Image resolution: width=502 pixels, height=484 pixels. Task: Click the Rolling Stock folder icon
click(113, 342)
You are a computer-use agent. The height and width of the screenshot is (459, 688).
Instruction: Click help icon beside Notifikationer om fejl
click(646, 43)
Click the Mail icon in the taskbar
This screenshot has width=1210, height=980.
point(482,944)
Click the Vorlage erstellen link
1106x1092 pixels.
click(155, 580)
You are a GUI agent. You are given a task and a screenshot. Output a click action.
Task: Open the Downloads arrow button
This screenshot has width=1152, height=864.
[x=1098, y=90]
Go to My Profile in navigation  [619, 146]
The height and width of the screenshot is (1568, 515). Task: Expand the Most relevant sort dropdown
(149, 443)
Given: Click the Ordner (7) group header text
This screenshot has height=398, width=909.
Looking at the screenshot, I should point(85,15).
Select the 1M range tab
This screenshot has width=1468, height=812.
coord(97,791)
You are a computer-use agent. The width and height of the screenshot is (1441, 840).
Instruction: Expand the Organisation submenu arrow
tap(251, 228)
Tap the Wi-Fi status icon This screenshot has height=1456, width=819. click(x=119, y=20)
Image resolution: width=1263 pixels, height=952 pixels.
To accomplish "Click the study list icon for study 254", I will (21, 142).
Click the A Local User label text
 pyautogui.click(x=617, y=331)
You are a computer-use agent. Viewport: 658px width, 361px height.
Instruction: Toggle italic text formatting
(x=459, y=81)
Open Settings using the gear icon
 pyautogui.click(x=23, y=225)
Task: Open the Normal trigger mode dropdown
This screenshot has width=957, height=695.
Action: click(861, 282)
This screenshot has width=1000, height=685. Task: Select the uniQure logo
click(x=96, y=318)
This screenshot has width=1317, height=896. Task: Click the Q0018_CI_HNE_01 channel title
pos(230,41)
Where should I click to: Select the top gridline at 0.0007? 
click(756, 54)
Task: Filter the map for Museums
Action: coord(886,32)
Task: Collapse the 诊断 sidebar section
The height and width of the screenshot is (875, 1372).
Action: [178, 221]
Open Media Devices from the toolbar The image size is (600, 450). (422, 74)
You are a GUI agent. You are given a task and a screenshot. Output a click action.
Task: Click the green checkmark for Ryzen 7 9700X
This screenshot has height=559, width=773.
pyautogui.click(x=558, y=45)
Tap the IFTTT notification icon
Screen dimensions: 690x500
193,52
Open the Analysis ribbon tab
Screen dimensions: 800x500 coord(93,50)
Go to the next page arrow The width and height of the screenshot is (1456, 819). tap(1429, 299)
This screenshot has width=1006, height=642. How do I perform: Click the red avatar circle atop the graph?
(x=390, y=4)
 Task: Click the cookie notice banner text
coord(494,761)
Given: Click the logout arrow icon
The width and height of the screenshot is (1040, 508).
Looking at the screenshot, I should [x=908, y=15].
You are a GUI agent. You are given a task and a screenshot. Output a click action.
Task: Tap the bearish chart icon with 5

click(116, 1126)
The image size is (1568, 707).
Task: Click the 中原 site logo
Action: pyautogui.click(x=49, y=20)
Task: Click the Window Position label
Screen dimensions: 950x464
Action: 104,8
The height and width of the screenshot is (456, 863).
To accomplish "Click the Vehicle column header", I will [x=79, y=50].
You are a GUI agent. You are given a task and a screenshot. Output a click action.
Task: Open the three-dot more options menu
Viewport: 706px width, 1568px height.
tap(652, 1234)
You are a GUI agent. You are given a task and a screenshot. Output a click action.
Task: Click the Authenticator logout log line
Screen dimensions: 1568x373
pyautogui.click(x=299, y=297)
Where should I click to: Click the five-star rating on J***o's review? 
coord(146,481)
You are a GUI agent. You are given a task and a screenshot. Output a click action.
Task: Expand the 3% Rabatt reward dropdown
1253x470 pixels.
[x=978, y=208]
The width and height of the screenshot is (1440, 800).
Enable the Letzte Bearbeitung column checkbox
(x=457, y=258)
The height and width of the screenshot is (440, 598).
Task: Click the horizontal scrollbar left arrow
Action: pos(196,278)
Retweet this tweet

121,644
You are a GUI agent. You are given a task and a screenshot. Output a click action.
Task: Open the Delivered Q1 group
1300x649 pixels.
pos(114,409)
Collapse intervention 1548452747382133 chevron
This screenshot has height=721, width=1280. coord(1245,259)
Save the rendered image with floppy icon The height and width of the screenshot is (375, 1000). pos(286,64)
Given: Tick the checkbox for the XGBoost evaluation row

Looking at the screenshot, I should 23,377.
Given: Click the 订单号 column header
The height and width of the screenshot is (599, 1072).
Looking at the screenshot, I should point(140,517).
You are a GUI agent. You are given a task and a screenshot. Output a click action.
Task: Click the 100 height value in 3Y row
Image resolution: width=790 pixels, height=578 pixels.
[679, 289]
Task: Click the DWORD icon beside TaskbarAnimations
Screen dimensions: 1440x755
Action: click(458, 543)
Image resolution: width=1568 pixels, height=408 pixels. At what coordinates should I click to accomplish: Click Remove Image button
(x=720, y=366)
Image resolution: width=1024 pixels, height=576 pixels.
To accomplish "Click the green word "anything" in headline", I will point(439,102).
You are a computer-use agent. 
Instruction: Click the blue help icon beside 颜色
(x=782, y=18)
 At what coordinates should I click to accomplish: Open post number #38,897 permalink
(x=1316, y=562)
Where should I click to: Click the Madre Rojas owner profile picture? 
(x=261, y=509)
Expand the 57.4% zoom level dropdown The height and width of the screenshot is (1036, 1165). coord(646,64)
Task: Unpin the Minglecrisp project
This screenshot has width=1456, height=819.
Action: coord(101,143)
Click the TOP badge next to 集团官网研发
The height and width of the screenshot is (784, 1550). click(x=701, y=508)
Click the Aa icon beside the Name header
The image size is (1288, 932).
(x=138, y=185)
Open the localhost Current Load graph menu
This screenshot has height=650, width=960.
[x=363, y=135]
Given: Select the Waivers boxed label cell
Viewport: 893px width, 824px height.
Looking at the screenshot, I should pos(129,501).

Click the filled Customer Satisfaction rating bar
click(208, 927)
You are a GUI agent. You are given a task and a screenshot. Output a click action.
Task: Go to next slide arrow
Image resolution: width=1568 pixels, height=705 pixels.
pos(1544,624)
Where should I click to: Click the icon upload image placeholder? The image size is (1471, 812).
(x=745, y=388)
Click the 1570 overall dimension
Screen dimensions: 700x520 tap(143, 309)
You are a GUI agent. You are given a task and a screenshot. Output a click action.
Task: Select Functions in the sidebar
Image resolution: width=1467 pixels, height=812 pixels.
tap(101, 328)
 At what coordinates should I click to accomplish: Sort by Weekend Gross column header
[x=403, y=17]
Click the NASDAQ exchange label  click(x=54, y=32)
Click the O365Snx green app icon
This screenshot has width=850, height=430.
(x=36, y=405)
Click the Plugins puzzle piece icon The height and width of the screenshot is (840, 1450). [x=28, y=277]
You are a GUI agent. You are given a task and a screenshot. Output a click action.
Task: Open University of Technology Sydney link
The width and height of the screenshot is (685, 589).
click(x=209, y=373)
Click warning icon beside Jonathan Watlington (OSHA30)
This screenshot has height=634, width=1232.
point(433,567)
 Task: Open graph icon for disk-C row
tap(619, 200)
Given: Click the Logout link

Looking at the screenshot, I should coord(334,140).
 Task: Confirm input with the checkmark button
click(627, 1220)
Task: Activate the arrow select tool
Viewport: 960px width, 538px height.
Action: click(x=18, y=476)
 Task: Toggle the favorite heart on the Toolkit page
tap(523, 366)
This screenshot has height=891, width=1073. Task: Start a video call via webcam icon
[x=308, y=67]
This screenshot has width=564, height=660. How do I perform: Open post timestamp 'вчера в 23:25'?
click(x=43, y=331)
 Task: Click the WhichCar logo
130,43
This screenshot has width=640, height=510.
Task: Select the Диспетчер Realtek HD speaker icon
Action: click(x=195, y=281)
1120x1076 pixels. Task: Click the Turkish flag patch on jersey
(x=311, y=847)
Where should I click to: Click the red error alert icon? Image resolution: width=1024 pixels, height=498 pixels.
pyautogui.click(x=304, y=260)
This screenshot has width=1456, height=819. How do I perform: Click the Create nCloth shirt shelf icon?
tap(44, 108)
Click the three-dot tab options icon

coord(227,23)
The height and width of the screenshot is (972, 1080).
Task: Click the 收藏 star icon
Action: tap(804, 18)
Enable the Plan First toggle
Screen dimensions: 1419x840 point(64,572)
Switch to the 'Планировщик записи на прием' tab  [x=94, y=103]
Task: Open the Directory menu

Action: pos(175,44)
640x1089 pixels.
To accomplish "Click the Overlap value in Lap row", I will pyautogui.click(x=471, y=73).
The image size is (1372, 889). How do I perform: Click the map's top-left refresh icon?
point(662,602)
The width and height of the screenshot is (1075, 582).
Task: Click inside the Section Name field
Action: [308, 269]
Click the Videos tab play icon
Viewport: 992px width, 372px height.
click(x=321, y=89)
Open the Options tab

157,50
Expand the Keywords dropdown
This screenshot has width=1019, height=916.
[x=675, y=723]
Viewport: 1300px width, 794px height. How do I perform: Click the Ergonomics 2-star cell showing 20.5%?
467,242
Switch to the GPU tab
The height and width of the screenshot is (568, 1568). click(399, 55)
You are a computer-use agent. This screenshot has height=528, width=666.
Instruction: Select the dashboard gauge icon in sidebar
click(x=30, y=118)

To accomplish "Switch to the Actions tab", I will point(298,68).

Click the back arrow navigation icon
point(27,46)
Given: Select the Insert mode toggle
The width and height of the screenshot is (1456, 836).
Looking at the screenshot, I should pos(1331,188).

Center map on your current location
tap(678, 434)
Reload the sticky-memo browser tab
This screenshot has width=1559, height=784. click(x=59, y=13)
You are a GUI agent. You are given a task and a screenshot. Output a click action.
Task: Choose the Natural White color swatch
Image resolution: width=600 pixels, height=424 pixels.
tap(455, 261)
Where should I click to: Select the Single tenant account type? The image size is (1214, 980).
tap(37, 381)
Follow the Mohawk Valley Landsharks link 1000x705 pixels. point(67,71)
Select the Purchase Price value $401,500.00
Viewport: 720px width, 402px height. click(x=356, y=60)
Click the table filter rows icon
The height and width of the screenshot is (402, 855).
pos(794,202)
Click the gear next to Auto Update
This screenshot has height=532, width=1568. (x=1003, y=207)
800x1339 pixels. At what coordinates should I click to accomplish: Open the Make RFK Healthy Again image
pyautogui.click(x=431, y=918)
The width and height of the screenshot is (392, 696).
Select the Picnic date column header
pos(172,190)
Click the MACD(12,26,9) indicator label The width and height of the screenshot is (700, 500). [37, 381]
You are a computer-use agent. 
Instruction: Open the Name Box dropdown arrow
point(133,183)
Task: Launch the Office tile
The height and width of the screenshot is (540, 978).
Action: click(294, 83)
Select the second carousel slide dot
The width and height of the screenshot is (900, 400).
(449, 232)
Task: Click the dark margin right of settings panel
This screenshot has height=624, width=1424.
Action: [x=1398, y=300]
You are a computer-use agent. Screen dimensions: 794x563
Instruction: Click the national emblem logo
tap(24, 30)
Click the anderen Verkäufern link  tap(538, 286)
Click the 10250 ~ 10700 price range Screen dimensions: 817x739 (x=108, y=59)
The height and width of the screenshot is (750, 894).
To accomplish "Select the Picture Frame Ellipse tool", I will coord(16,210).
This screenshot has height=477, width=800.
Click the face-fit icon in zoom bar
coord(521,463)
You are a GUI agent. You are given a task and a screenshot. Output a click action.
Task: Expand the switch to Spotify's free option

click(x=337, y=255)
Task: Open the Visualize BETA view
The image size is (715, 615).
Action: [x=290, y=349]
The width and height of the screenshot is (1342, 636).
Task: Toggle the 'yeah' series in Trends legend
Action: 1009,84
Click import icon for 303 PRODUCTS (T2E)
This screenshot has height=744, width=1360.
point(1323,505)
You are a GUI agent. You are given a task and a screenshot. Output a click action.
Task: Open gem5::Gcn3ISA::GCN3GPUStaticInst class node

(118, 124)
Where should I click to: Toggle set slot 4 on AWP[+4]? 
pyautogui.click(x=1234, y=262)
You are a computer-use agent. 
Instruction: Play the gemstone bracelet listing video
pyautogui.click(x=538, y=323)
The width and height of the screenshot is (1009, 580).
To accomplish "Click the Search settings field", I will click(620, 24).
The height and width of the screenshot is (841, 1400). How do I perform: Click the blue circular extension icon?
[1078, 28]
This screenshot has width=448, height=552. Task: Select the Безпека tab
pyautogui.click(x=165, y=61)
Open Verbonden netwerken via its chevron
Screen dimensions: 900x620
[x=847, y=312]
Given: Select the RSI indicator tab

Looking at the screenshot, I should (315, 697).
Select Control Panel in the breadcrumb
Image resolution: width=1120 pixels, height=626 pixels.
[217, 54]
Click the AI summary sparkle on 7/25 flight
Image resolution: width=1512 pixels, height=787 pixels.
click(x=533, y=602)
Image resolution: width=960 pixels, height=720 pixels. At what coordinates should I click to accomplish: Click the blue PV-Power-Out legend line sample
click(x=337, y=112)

• GIVEN INSTRUCTION:
Rewrite everything from the first entry down to the line containing "tap(251, 228)", changing "computer-use agent" to "desktop automation agent" and leaving all else untouched.

• PROBLEM SOLUTION:
Image resolution: width=502 pixels, height=484 pixels. Task: Click the Rolling Stock folder icon
click(113, 342)
You are a desktop automation agent. The height and width of the screenshot is (459, 688).
Instruction: Click help icon beside Notifikationer om fejl
click(646, 43)
Click the Mail icon in the taskbar
This screenshot has width=1210, height=980.
point(482,944)
Click the Vorlage erstellen link
1106x1092 pixels.
click(155, 580)
You are a GUI agent. You are given a task and a screenshot. Output a click action.
Task: Open the Downloads arrow button
This screenshot has width=1152, height=864.
[x=1098, y=90]
Go to My Profile in navigation  [619, 146]
The height and width of the screenshot is (1568, 515). Task: Expand the Most relevant sort dropdown
(149, 443)
Given: Click the Ordner (7) group header text
This screenshot has height=398, width=909.
Looking at the screenshot, I should point(85,15).
Select the 1M range tab
This screenshot has width=1468, height=812.
coord(97,791)
You are a desktop automation agent. The width and height of the screenshot is (1441, 840).
Instruction: Expand the Organisation submenu arrow
tap(251, 228)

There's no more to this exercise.